Route information
- Maintained by Ministry of Transportation of Ontario
- Length: 14.2 km (8.8 mi)
- Existed: 1974^{[citation needed]}–present

Major junctions
- South end: Highway 556 near Glendale
- North end: Christina Mine Road

Location
- Country: Canada
- Province: Ontario
- Districts: Algoma
- Towns: Searchmont
- Villages: Wabos

Highway system
- Ontario provincial highways; Current; Former; 400-series;
| ← Highway 531 |  | → Highway 533 |

= Ontario Highway 532 =

Ontario provincial highway

Secondary Highway 532, commonly referred to as Highway 532, is a provincially maintained secondary highway in the Canadian province of Ontario. The route connects several mining and milling towns in Unorganized Algoma District, notably Searchmont. The route is remote, ending at a mine access road 14.2 km north of Highway 556, its southern terminus.

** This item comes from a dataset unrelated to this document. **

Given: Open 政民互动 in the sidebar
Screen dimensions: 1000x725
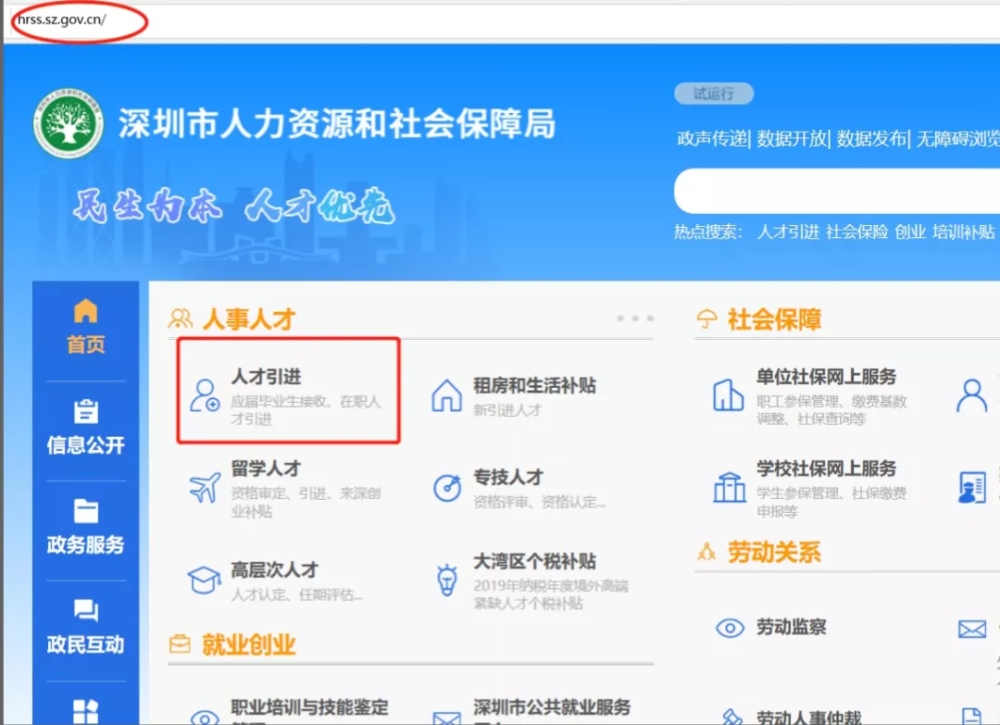Looking at the screenshot, I should [85, 626].
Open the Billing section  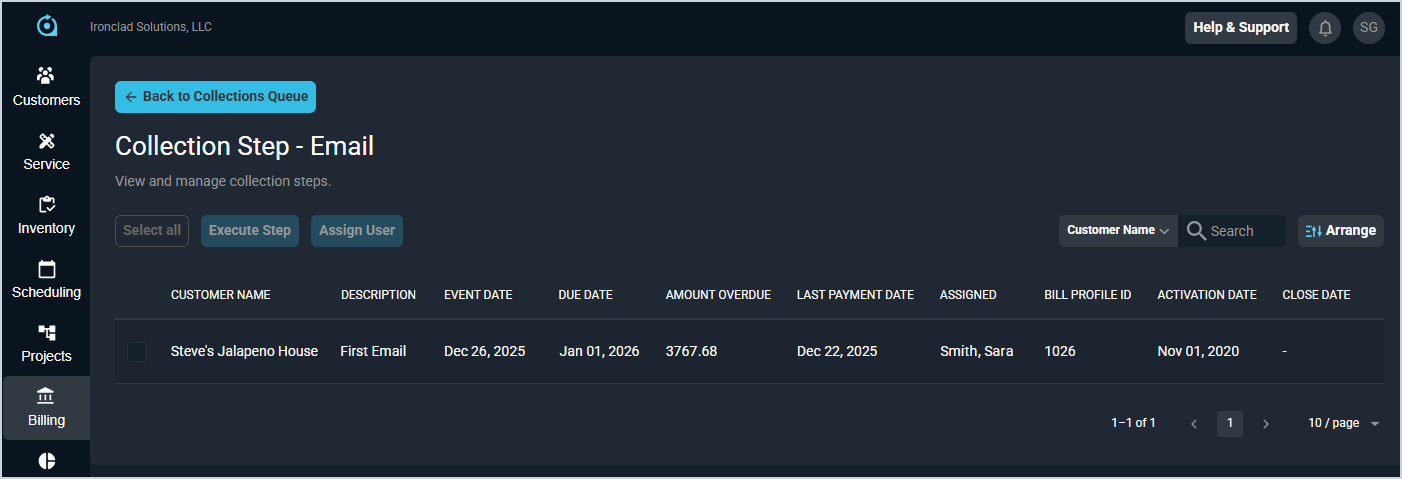click(x=46, y=408)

A former designation of Highway 532 travelled through Muskoka along the Parry Sound Colonization Road and was redesignated as Highway 141 in 1974. At that time, the present route was established following what was until then a segment of Highway 556. It has remained unchanged since then.

== Route description ==
The southern terminus of the highway is at Highway 556, 3 km south of Searchmont. It is the only highway that passes through the community and connects with the entrance to the Searchmont Resort Ski Area. Just north of the town, the pavement continues as the highway becomes a hilly road with blind corners. The highway passes through the hamlet of Wabos, and approximately 4 km to the northeast comes upon a left-hand turn where a sign indicates that "Highway 532 ends". The route is 14.2 km long.

== History ==
The current route of Highway 532 was first assumed by the Department of Highways in early 1956, along with several dozen other secondary highways. It was likely maintained as a development road prior to that. It formed the final 14.2 km of Highway 556.

The original use of the Highway 532 designation was in southern Ontario. In 1956, this route was designated along the Parry Sound Colonization Road between Highway 69 at Hayes Corners and the former route of Highway 11 at Falkenburg, north of Bracebridge. When the Highway 11 bypass east of Bracebridge was completed and the old route decommissioned in 1958, Highway 532 was extended south through Bracebridge to Muskoka Falls.
The route remained this way until January 1, 1973, when the District Municipality of Muskoka was formed. Unlike most other secondary highways in the new municipality, the route was not decommissioned entirely, but rerouted southeast of Raymond. Instead of travelling south through Beatrice, Falkenburg and Bracebrige, the route continued east along what was Highway 516, passing through Utterson and ending at Highway 11.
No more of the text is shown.